Protecting the reproductive rights of adolescent girls


When a 17-year old undocumented immigrant in a U.S. detention centre discovered she was pregnant and expressed her wish to terminate the pregnancy, state and federal authorities refused to release her to go to a clinic for the procedure, denying the girl her right to a legal abortion under US law. A legal battle ensued, and in the end an appeals court ordered authorities to allow the procedure, just before the girl reached the 20th week of pregnancy, which is the gestational limit permitted by the state law.

(A woman shouts slogans in a rally to commemorate International Women's Day in Sao Paulo, Brazil, 08 March 2017. © EPA/Fernando Bizerra)

Women’s rights experts have denounced such restrictions on adolescent girls and women to exercise their right to reproductive choices as an especially hurtful form of gender-based discrimination and violence.

“Forcing women and girls to be mothers, or to resort to unsafe abortion, is a form of gender-based violence. It’s violence to force somebody to go through a pregnancy, or to do anything with her body that she doesn’t want to do,” says Carmen Barroso, co-chair of the Independent Accountability Panel (IAP) , appointed by the UN Secretary-General in 2015 to monitor implementation of the 2016-2030 Global Strategy for Women’s, Children’s and Adolescents’ Health.

Complications in pregnancy are the leading cause of death among girls aged 15 to 19 years old, according to a recent IAP report. Unsafe abortion is a major contributor to adolescent mortality in countries where restrictive legislation limits access to safe termination of pregnancy, the report found.

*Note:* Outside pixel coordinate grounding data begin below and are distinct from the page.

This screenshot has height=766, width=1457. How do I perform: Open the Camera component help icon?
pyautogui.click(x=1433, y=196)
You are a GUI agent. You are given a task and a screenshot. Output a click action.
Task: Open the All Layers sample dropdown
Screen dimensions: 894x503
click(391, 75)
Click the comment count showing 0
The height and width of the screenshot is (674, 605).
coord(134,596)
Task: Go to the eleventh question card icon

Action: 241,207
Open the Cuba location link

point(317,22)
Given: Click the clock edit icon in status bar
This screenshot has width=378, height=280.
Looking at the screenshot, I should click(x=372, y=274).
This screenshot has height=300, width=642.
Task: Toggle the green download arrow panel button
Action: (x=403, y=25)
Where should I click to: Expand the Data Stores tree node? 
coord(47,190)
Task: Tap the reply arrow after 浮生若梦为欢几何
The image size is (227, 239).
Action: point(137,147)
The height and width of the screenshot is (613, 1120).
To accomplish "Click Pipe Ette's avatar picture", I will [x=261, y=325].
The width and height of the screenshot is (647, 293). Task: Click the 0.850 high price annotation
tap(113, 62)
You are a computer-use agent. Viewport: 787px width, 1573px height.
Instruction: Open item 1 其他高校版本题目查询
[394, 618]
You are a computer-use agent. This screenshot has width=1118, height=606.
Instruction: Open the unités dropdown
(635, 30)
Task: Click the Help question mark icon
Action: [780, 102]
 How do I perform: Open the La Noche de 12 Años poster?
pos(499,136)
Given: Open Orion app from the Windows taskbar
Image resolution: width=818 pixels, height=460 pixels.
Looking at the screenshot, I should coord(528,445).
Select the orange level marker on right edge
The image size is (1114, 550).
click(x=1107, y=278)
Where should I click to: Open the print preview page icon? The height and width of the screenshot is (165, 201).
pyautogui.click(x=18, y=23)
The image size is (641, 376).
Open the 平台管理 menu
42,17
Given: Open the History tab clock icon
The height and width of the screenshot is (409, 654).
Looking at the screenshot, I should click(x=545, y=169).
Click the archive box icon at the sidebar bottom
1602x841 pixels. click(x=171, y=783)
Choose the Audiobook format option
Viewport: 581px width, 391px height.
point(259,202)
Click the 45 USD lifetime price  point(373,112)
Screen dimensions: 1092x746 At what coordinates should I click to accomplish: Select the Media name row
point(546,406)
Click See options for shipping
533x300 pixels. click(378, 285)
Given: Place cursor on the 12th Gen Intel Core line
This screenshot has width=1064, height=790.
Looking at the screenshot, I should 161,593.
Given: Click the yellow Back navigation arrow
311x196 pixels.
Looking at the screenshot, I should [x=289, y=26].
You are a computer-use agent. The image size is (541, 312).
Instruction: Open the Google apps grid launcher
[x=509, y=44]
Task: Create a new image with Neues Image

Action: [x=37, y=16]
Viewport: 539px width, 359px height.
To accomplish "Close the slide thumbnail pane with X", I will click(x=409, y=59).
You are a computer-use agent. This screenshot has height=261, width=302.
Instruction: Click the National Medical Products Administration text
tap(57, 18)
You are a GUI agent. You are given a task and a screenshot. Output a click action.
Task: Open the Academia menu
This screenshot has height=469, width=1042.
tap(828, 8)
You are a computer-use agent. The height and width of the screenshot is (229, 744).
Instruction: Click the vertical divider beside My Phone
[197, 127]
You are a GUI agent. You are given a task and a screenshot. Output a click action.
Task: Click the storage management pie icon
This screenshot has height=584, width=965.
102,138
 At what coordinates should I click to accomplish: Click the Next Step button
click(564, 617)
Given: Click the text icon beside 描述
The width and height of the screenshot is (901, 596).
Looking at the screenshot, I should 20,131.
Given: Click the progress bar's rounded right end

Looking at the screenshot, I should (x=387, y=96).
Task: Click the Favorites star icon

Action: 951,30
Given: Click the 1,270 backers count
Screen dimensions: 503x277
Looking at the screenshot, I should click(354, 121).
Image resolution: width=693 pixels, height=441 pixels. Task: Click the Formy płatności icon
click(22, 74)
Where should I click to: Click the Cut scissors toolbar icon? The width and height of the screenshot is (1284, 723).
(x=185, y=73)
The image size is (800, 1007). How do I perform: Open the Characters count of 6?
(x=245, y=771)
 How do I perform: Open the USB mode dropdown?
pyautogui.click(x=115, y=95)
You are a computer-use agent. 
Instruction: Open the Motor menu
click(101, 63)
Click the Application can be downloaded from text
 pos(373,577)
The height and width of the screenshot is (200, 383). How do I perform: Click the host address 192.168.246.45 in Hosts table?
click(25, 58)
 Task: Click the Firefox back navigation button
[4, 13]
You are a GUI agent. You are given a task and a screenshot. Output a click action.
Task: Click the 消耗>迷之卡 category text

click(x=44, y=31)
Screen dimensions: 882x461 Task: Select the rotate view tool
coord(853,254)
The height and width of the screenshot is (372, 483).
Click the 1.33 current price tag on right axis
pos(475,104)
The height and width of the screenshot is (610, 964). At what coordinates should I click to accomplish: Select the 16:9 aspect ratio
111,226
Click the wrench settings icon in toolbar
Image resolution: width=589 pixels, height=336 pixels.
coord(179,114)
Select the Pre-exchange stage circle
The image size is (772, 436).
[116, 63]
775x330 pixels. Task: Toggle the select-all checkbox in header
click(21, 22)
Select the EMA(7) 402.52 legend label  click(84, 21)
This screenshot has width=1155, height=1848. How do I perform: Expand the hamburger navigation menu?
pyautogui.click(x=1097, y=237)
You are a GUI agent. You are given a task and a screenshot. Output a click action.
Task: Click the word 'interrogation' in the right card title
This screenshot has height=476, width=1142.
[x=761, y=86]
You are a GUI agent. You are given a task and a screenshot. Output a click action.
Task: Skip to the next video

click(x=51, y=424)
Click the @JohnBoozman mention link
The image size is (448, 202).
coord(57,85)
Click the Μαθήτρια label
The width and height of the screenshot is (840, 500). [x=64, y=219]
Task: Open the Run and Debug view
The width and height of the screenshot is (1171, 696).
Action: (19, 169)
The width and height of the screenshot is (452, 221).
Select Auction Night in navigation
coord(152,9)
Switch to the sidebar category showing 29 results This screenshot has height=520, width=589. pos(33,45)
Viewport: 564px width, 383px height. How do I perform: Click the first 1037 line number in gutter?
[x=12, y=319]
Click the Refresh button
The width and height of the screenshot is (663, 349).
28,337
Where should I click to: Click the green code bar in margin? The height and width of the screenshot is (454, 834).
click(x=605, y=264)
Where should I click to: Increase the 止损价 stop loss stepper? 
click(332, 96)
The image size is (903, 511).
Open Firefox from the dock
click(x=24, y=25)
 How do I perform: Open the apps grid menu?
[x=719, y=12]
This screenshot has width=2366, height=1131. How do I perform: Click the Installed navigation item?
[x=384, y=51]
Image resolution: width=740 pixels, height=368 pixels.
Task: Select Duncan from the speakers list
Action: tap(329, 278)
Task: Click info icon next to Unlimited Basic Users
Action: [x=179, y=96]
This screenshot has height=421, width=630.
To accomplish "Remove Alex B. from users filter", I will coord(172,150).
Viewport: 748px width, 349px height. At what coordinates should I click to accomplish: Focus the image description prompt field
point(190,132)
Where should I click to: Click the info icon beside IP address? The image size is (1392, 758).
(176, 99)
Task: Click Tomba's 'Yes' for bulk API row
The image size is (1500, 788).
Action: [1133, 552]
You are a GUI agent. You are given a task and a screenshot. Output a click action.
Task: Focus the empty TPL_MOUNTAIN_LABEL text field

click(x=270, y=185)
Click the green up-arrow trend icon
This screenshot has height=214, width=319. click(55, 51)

“All statistics show that adolescent girls, no matter how rich or poor, are much less empowered than adult women to exercise their reproductive rights,” Barroso said at a recent high-level panel discussion in Geneva organized by the UN Human Rights Office’s Committee on the Elimination of Discrimination against Women (CEDAW). Teen pregnancy, she added, placed a large economic toll on society by limiting young women’s access to jobs and education, resulting in substantial losses in a nation’s productivity.

UN Deputy High Commissioner for Human Rights Kate Gilmore moderated the panel discussion and called on Member States to implement fully all laws against gender-based violence.

“We have enough laws on the books, but violence against women and girls is still one of the gravest and the most reprehensible form of violence – and yet the most enduring, the most remarkably resistant to change,” Gilmore said. “We shouldn’t require a #MeToo campaign to be reminded just how pervasive gender-based violence is.”

Barroso stressed the urgent need to promote General Recommendation No. 35 adopted earlier this year by CEDAW as a tool for States to tackle impunity and lack of accountability for gender-based discrimination and violence.

“The expansion of the understanding of violence to include violation of sexual and reproductive health and rights is fundamental,” said Barroso.
She noted the particular vulnerability of adolescent girls and the critical need for legislation to address explicitly adolescents’ specific circumstances. “It’s in adolescence that girls become prime targets of gender-based violence, with devastating lifelong consequences, “Barroso said. “Policy frameworks tend to be ‘adolescent-blind’ and this is also the case when it comes to gender-based violence.”

She urged Member States to take into account the particular needs and vulnerabilities of adolescents when integrating General Recommendation No. 35 into legislation, policies and budgets.